INSTRUCTION:
Gather each line in the records below that contains the word "Open" and copy those lines out in full. Case counts.

################

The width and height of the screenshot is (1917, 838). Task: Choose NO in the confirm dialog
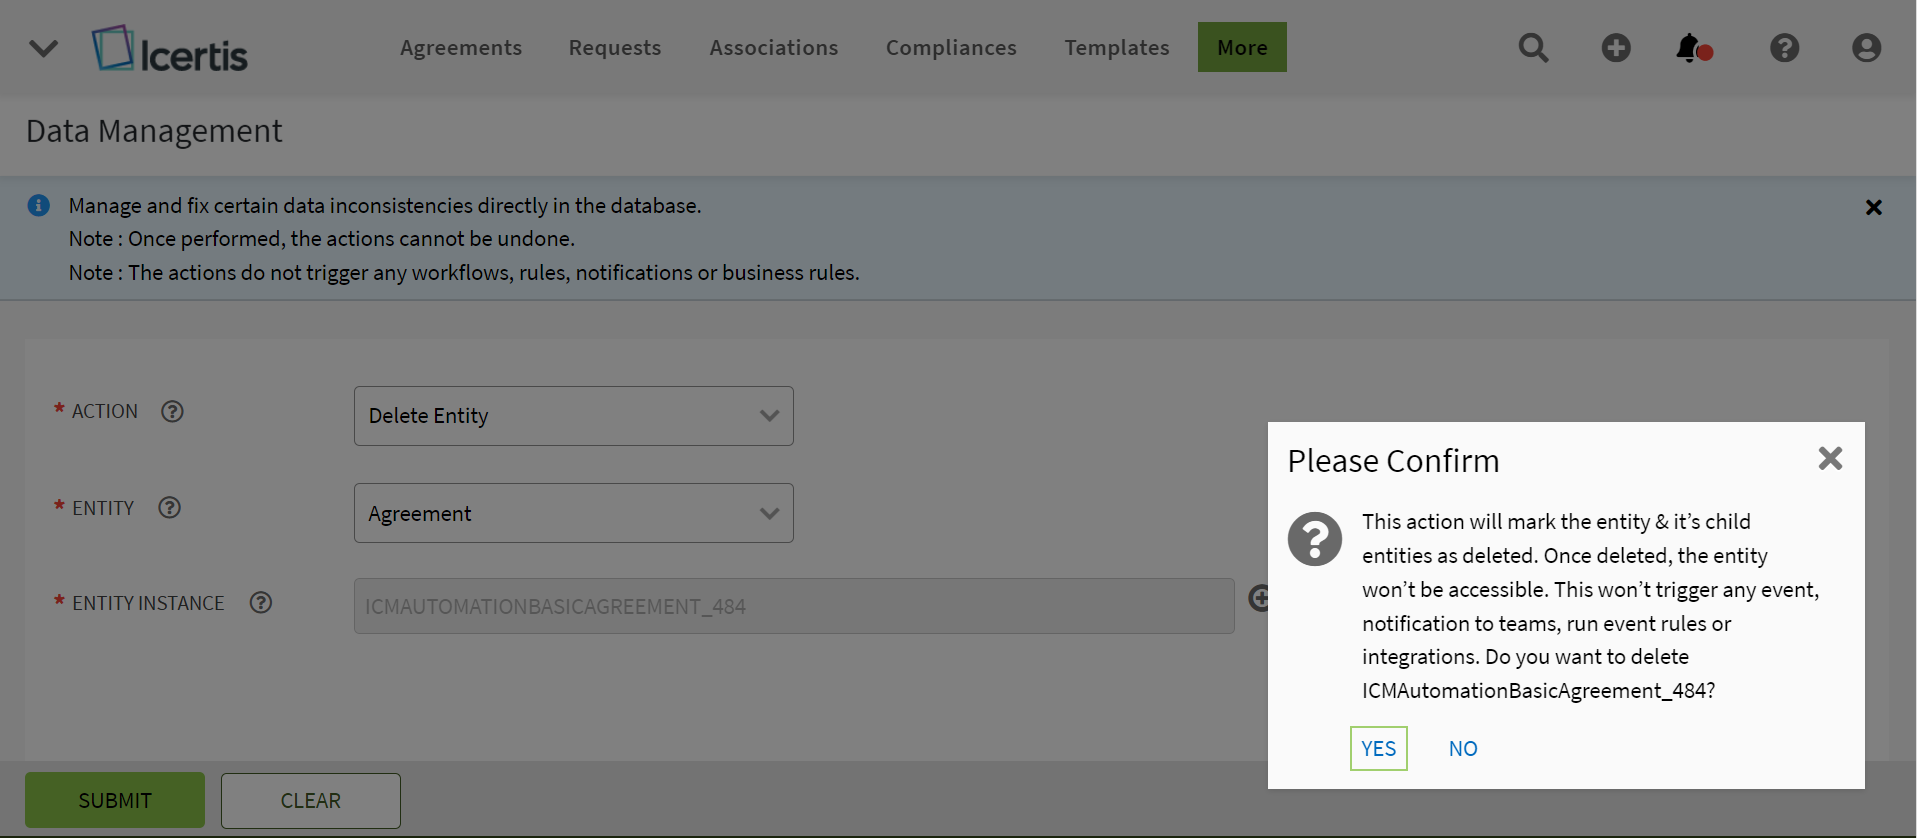coord(1463,749)
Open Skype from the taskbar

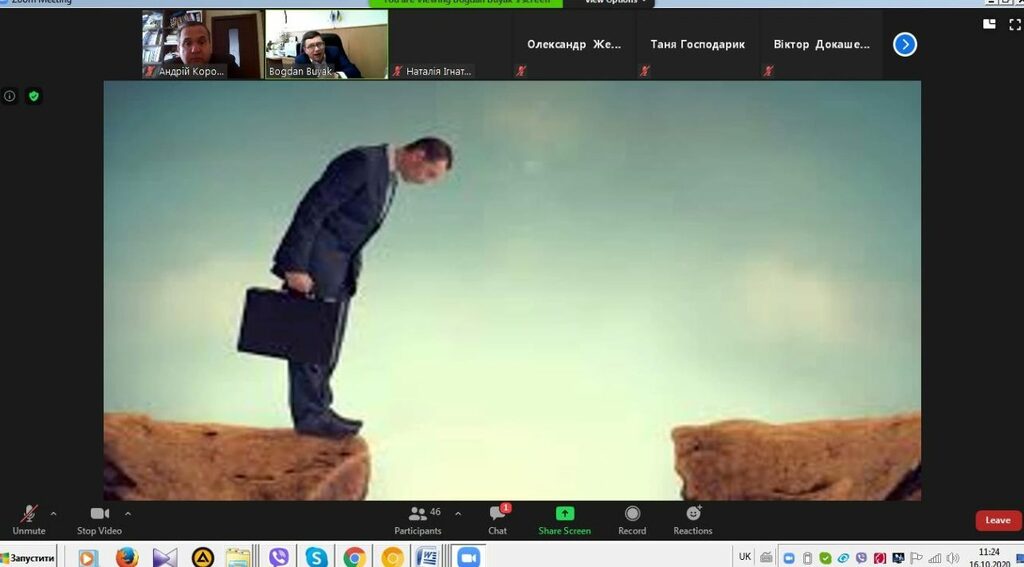pos(316,557)
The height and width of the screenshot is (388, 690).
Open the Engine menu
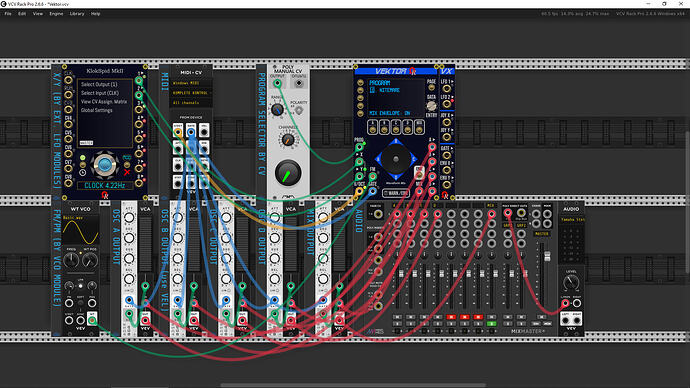(56, 14)
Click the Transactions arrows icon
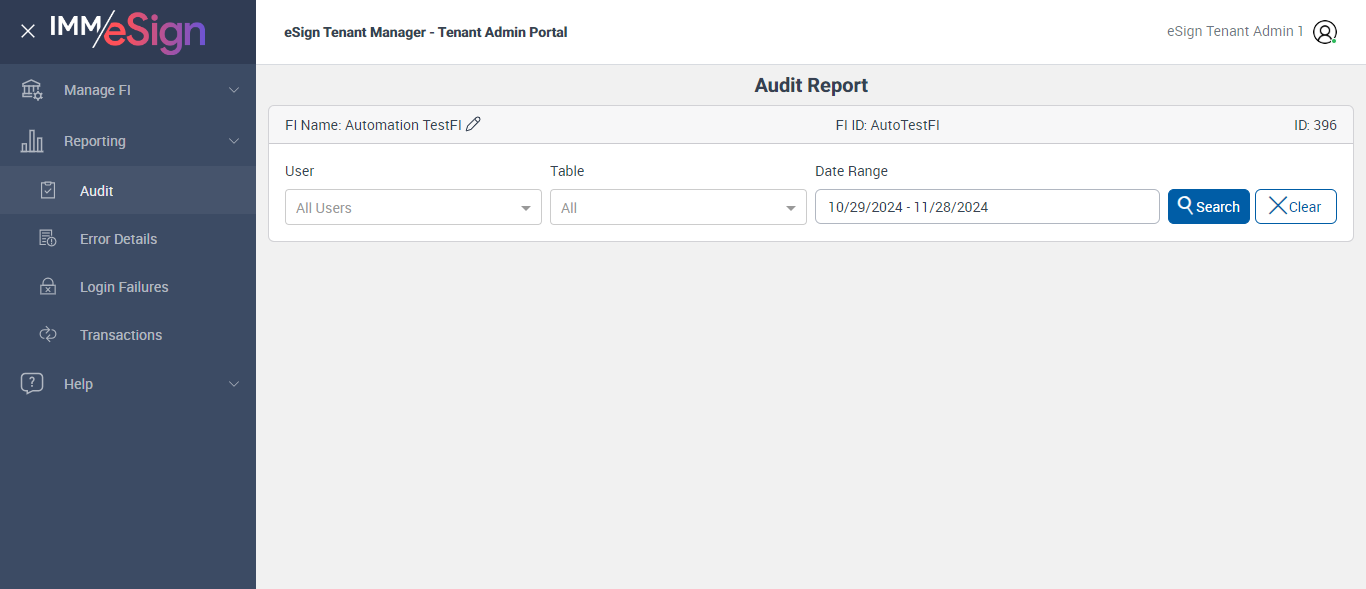This screenshot has width=1366, height=589. [x=48, y=335]
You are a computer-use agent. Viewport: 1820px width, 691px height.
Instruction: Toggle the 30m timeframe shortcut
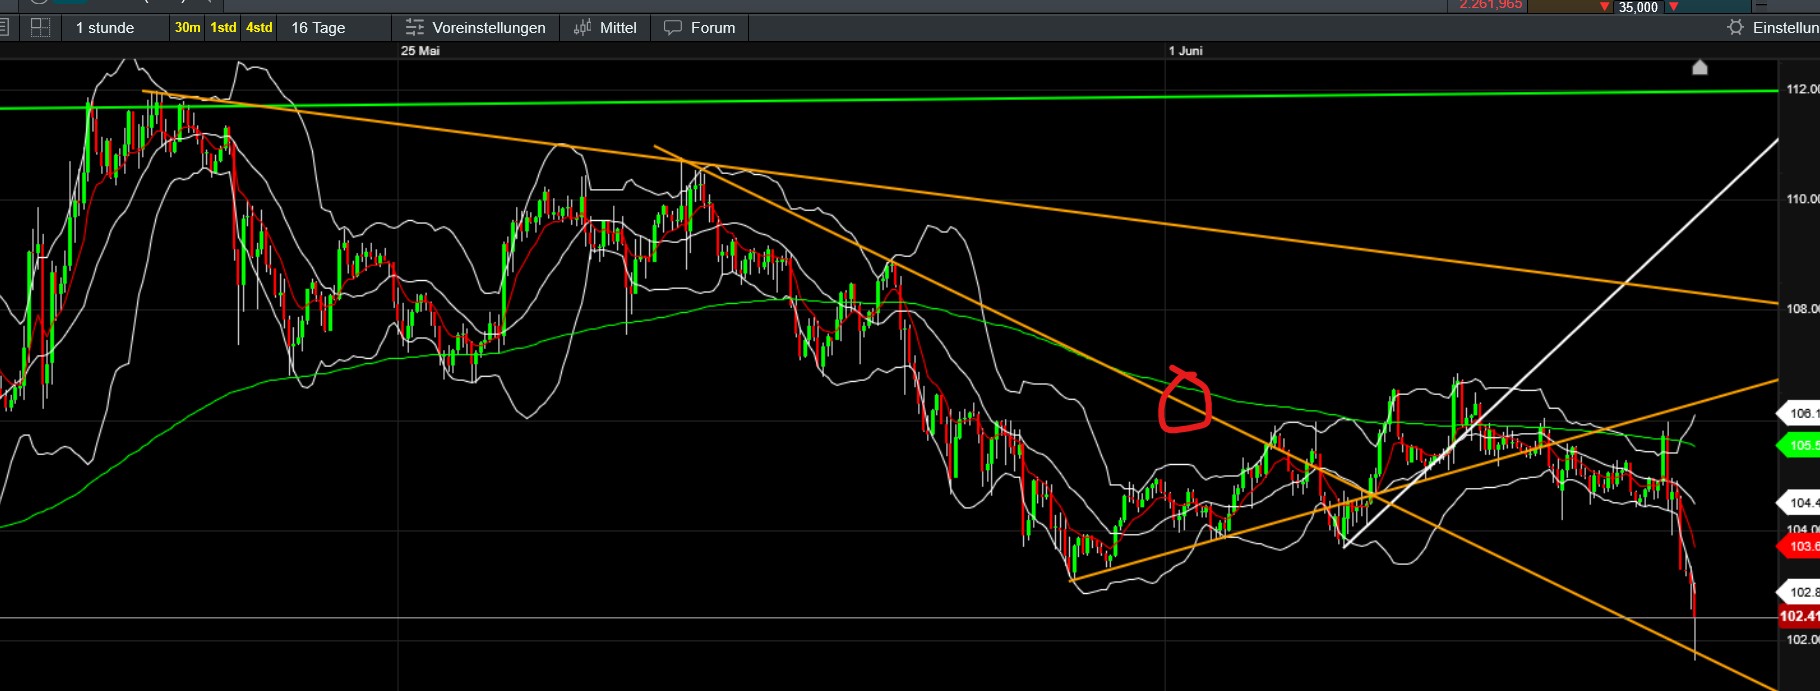187,28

################

WORKED ANSWER:
Open Skype from the taskbar
Open the Engine menu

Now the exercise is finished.